TEXT FOR ANALYSIS>
CSU is highly decentralized, autonomous and has what Alexander calls a healthy risk appetite. That’s why she says it is important to make sure there are enough diverse voices at the decision table so that someone can say, “Wait a minute. Have we thought about enough of the possibilities so that we can move forward?” A perspective from someone unfamiliar with the business or college may shed light on a risk not previously considered.
Manage for Weather
As with farming, weather is one of the bigger risks universities face. Johnson says her team completes an annual hazard analysis that takes into account rain, flooding, hail, tornadoes, high winds, ice and snow. Alexander says Colorado experienced devastating hail loss in the last year.
In addition to sporting events, weather is a risk that warrants caution during field days, plot test observations and livestock events. Alexander’s team works with CSU Extension, as does Johnson’s team with ISU Extension and Outreach, to ensure the right protocols are in place.
“When someone is planning an event, I always ask questions about its objective and purpose,” Alexander says. “Whatever the event is, you have to think about the types of hazards that could happen, followed by how you will manage against them occurring.”

USING THE INFORMATION>
A) In the text on university risk management, what did Alexander say Colorado experienced in the last year?
B) Repeat the text on university risk management between "CSU is highly" and "not previously considered.", inclusive.
C) Go on with the text on university risk management from where it stops.
The material comes from a separate source.

EXCERPTED RECORDS>
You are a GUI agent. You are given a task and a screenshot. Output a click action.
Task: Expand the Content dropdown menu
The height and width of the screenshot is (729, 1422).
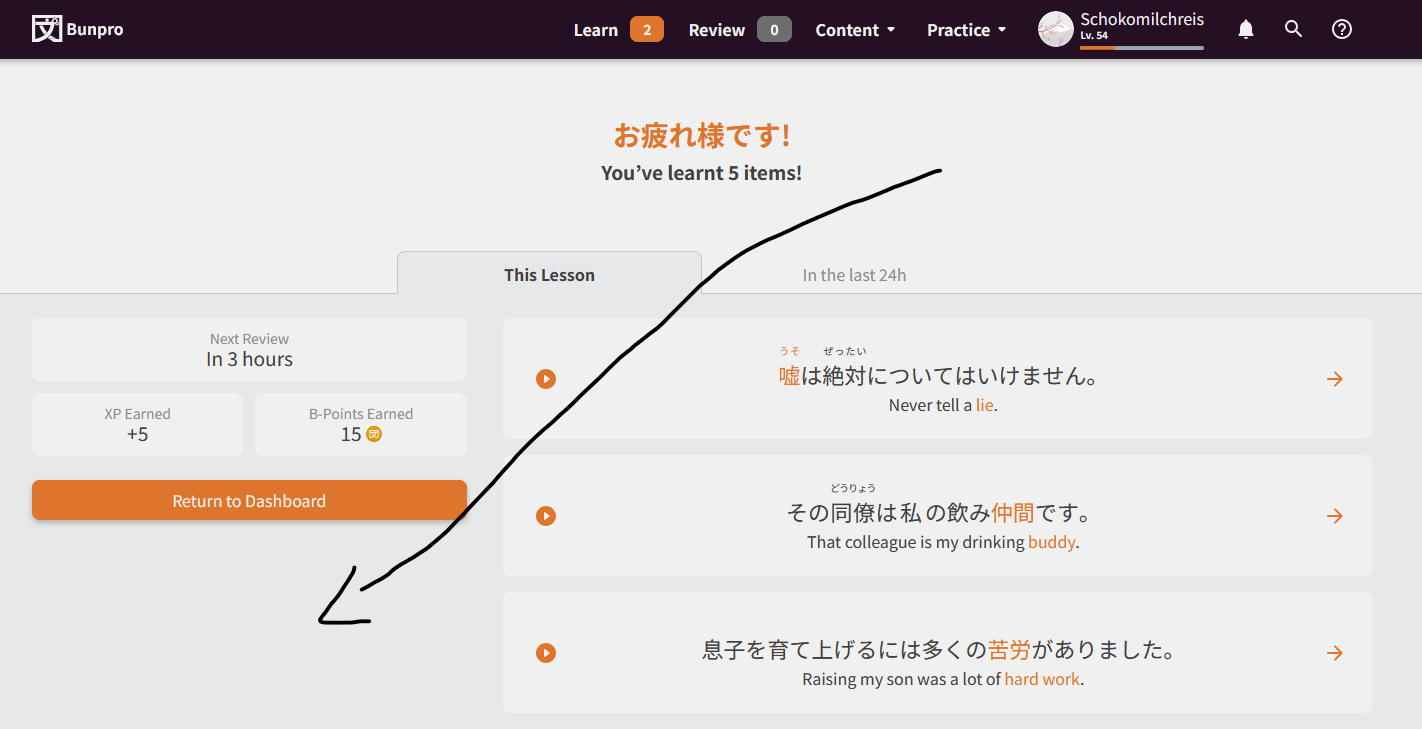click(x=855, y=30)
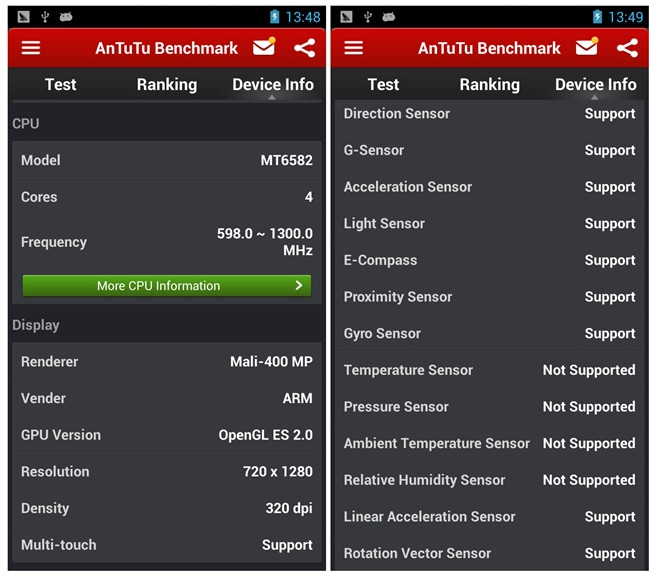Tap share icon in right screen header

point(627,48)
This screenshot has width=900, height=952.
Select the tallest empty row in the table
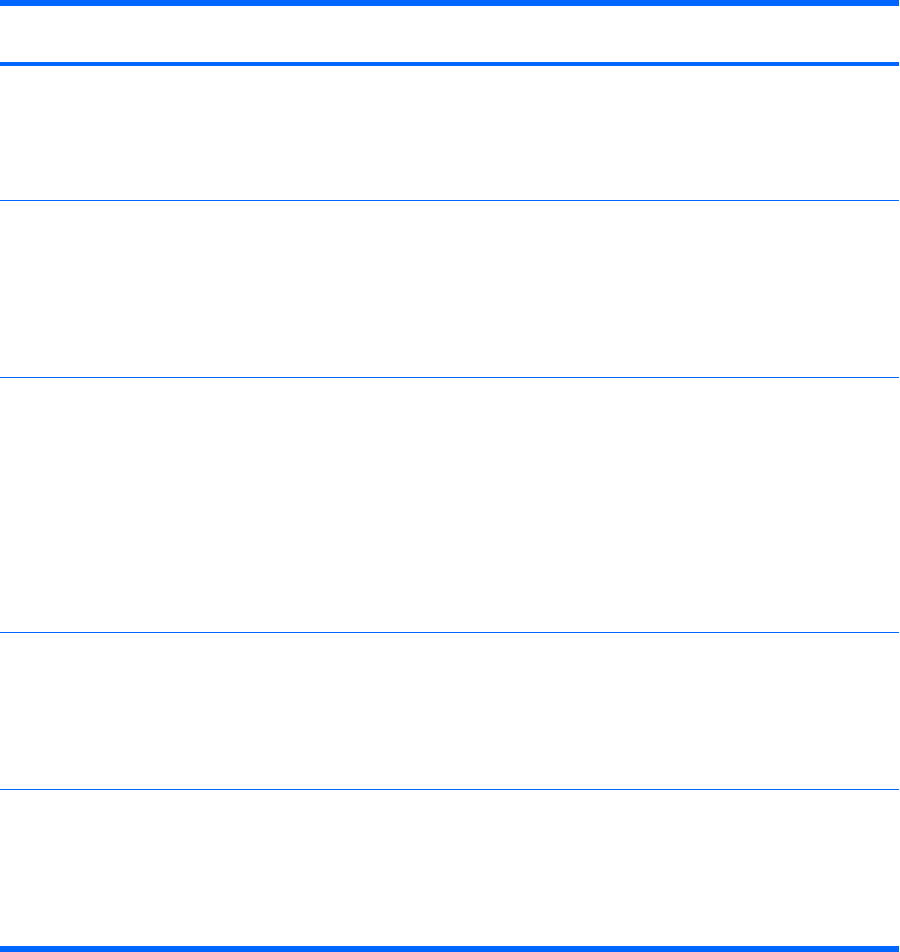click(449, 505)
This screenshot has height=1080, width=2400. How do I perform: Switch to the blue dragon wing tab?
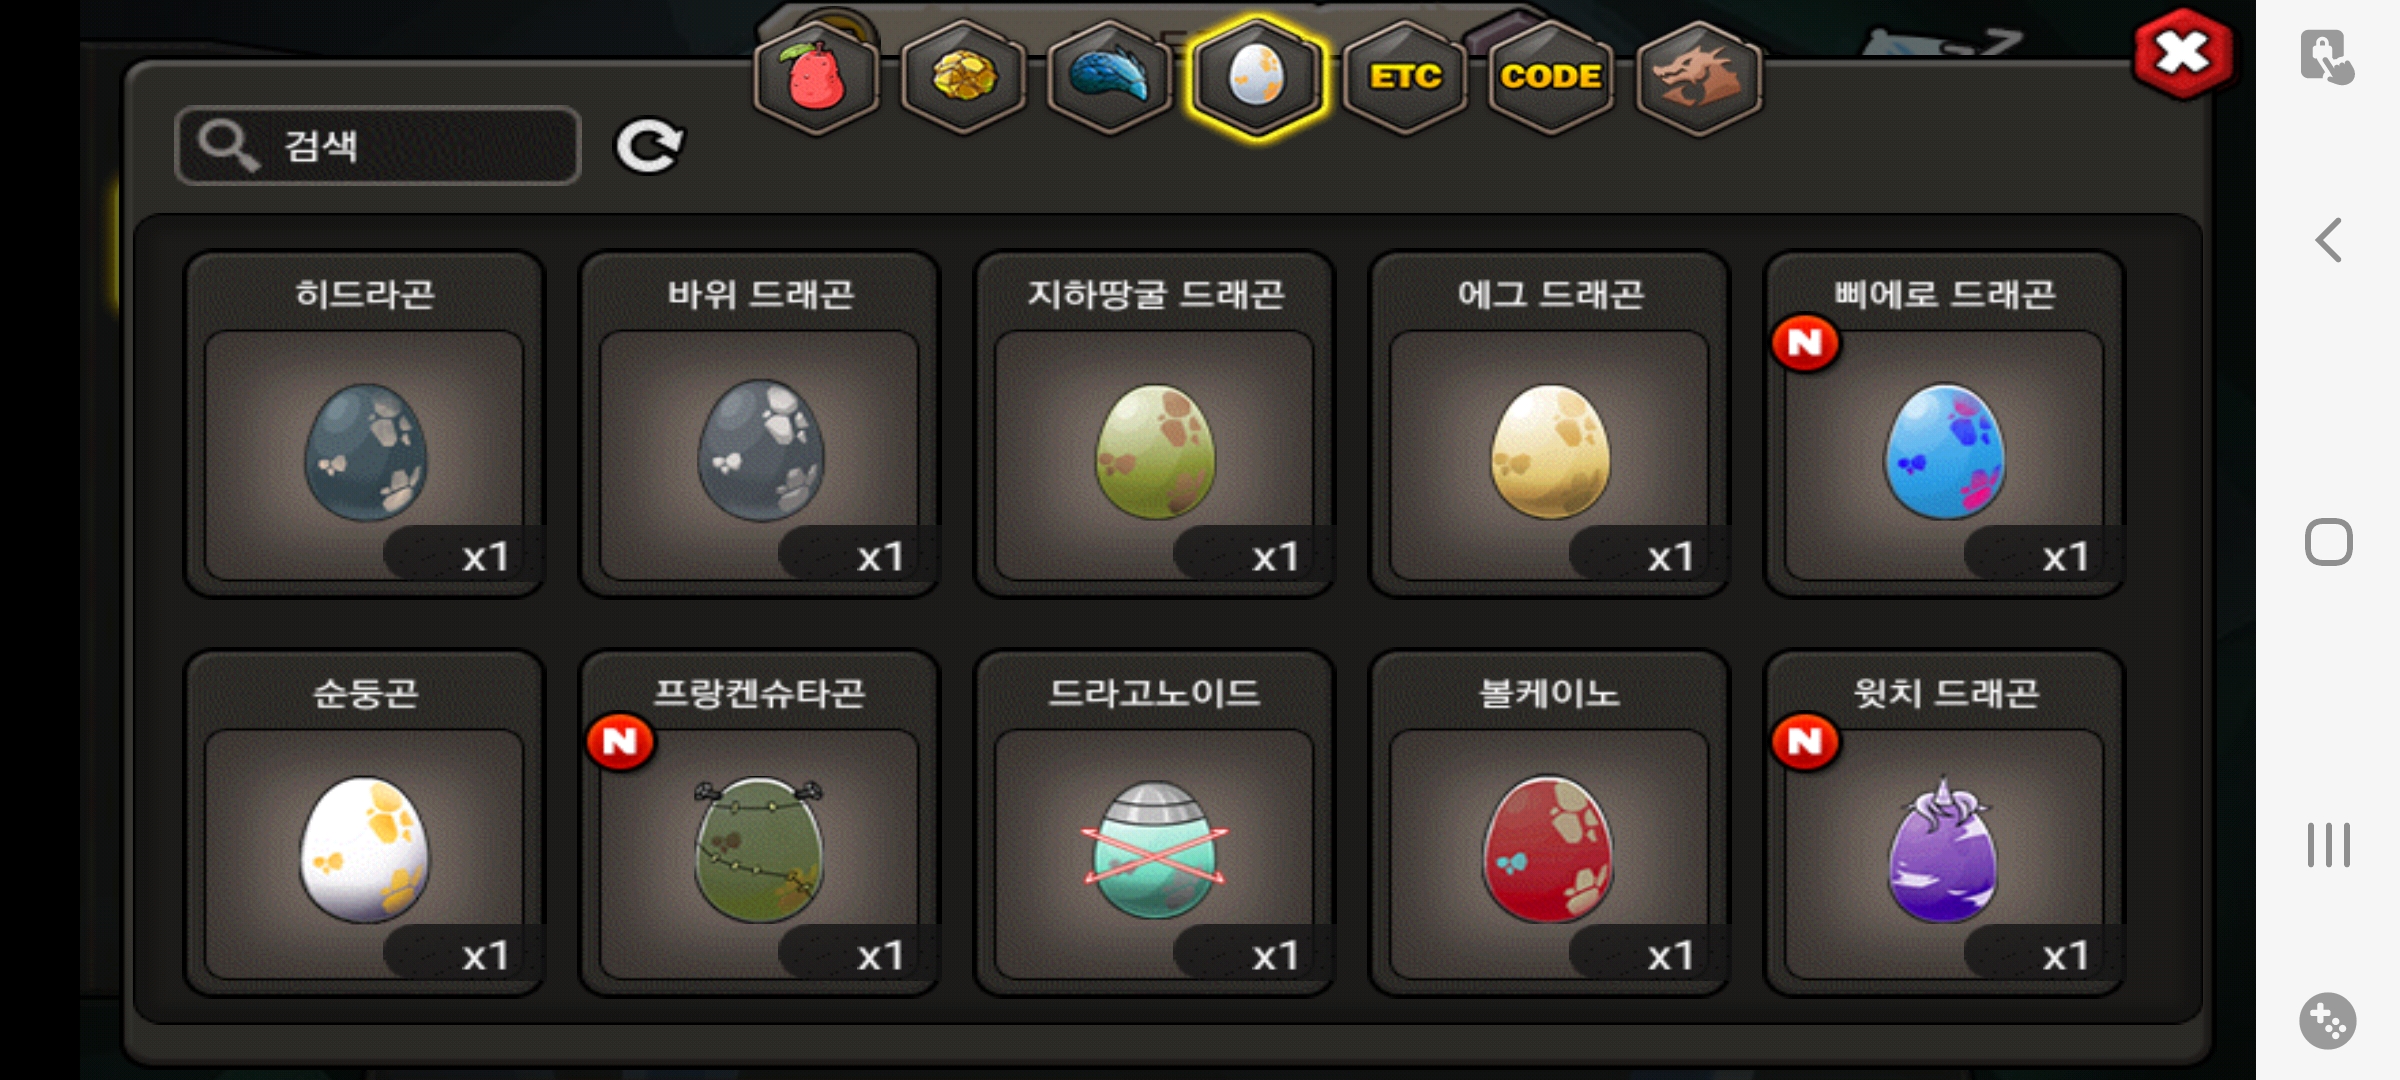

RESULTS IN ORDER>
A) Devastating hail loss.

B)
CSU is highly decentralized, autonomous and has what Alexander calls a healthy risk appetite. That’s why she says it is important to make sure there are enough diverse voices at the decision table so that someone can say, “Wait a minute. Have we thought about enough of the possibilities so that we can move forward?” A perspective from someone unfamiliar with the business or college may shed light on a risk not previously considered.

C)
She says this includes having a plan to move an outside activity indoors in case of a weather event. Also, planners must consider their audience. A group of youths or minors raises the risk profile. It is less so with adults, but you still have to make sure the field or facility is safe, and people aren’t falling into holes or tripping on things that should have been removed earlier.
Seek Help with Compliance
Whether it be a private business or a university, understanding regulatory compliance is critical to managing risk, Johnson says.
“Following federal, state and local laws, including labor regulations and OSHA requirements is important,” she says. “Awareness is a big part of knowing which regulations apply to your situation. It’s important to understand why. As a public institution, there are some things that ISU may be exempt from that a private business may not be or vice versa.
“Know who your resources are when it comes to compliance,” Johnson adds. “None of us has all the answers. Even if there is a compliance office, staff won’t know all the ins and outs of OSHA, Department of Transportation, Fair Labor Standards Act and such, but they know who can help. Just like farmers go to their accountants, tax attorneys and insurance agents, these relationships and the knowledge they bring are what help professionals stay in compliance.”
She stresses the need for continuing education on regulations because the rate of change continues to increase. UAV (unmanned aerial vehicle) regulations are but one example of shared learning by university officials and farm owners and managers.
“Risk management is everybody’s business. I see it as a decision-making and management framework. It is a process to get everybody thinking about identifying risks and hazards,” says Alexander. “Risks can also be opportunities, but you have to have all the information you need to make informed decisions. When you see it as a management tool, risk management is valuable.”